Demonstration of benzodiazepine-like molecules in the mammalian brain with a monoclonal antibody to benzodiazepines.

Abstract

An anti-benzodiazepine monoclonal antibody has been used to demonstrate the existence of benzodiazepine-like molecules in the brain. Immunocytochemical experiments show that these molecules are neuronal and not glial and that they are ubiquitously distributed throughout the brain. Immunoblots indicate the presence of benzodiazepine-like epitopes in several brain peptides. Small benzodiazepine-like molecules were isolated from the brain soluble fraction by immunoaffinity chromatography. They block the binding of agonists, inverse agonists, and antagonists to the neuronal-type benzodiazepine receptor. The neurotransmitter gamma-aminobutyric acid increases the affinity of the benzodiazepine receptor for the purified endogenous molecules.

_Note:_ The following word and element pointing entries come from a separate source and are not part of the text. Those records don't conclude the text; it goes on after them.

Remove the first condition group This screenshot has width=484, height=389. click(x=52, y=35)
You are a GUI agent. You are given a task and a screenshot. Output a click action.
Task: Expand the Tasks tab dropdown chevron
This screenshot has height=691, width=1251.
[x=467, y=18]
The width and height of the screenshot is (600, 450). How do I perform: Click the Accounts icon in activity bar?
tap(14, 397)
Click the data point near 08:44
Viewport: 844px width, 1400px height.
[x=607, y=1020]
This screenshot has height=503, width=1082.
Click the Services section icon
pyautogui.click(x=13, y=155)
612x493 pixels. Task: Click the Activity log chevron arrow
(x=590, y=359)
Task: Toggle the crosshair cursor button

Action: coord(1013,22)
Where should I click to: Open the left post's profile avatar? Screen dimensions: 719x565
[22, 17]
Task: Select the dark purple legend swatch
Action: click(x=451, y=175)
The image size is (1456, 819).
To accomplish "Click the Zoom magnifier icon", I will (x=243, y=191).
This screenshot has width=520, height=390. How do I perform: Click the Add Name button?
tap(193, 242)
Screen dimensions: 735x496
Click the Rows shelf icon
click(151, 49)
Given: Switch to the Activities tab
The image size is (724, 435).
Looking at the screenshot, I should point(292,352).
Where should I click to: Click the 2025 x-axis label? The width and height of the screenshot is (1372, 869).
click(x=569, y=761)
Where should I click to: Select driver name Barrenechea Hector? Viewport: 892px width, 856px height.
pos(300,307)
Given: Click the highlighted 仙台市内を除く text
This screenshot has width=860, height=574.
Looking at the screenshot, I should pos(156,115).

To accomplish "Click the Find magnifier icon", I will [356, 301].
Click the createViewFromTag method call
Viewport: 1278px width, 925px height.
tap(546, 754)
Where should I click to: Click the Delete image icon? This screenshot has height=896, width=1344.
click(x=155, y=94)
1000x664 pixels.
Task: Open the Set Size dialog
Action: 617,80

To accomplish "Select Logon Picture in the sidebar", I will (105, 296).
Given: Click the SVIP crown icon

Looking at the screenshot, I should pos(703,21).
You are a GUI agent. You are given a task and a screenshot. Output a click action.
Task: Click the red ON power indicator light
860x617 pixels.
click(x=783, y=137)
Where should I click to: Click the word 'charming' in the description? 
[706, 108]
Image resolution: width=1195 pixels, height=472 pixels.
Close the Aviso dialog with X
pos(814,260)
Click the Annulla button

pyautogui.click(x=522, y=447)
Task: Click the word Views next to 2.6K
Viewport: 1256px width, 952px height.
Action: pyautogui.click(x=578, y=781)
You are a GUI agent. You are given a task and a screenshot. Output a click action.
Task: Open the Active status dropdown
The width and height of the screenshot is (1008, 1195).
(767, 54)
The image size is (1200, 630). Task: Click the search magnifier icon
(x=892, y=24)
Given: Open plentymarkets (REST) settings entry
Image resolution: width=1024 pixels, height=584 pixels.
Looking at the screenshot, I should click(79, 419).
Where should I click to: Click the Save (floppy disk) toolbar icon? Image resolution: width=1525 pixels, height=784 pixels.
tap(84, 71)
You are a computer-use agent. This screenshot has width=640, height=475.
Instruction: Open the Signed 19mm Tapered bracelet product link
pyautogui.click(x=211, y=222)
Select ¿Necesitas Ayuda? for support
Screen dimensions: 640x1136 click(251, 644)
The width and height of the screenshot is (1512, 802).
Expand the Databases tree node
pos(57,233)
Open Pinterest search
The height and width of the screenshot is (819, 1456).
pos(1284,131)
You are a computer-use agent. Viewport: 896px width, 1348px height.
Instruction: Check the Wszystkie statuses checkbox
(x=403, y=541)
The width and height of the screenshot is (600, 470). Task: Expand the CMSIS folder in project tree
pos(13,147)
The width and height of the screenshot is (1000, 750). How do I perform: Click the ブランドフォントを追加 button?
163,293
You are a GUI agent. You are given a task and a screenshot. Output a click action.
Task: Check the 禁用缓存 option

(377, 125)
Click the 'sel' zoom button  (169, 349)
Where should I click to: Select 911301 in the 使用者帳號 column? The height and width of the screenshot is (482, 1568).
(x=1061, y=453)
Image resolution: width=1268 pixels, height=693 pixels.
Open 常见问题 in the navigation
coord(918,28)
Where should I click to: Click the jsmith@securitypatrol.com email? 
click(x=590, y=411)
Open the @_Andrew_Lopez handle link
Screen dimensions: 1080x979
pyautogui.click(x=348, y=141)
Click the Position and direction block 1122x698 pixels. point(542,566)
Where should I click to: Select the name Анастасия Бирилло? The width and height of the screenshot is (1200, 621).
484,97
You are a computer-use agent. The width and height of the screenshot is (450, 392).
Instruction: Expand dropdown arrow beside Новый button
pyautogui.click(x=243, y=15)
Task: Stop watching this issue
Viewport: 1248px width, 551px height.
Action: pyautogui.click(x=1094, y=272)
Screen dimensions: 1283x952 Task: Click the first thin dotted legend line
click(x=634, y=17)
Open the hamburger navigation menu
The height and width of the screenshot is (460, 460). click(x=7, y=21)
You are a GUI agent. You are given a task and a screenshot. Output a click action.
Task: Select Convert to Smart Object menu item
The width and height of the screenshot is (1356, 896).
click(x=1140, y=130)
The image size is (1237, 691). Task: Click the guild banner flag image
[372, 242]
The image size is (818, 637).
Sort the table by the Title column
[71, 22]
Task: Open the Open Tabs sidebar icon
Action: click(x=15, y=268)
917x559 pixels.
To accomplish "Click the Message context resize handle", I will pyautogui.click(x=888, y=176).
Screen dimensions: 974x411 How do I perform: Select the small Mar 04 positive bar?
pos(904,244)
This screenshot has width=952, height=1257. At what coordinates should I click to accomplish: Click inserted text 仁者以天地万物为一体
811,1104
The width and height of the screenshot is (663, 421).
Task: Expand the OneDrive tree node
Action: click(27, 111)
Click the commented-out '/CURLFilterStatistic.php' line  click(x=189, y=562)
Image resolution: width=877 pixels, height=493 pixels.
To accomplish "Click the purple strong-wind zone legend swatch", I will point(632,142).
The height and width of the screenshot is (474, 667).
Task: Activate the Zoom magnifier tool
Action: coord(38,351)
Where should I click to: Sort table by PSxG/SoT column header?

The results indicate that the immunoaffinity-purified molecules behave like the neuronal-type benzodiazepine receptor agonists. The purified molecules, however, do not inhibit the binding of tritiated Ro 5-4864 to the "peripheral-type" benzodiazepine receptor. The results demonstrate the existence of benzodiazepine-like molecules in the brain that bind to the benzodiazepine receptor. These molecules are different from the endogenous benzodiazepine receptor ligands reported by others.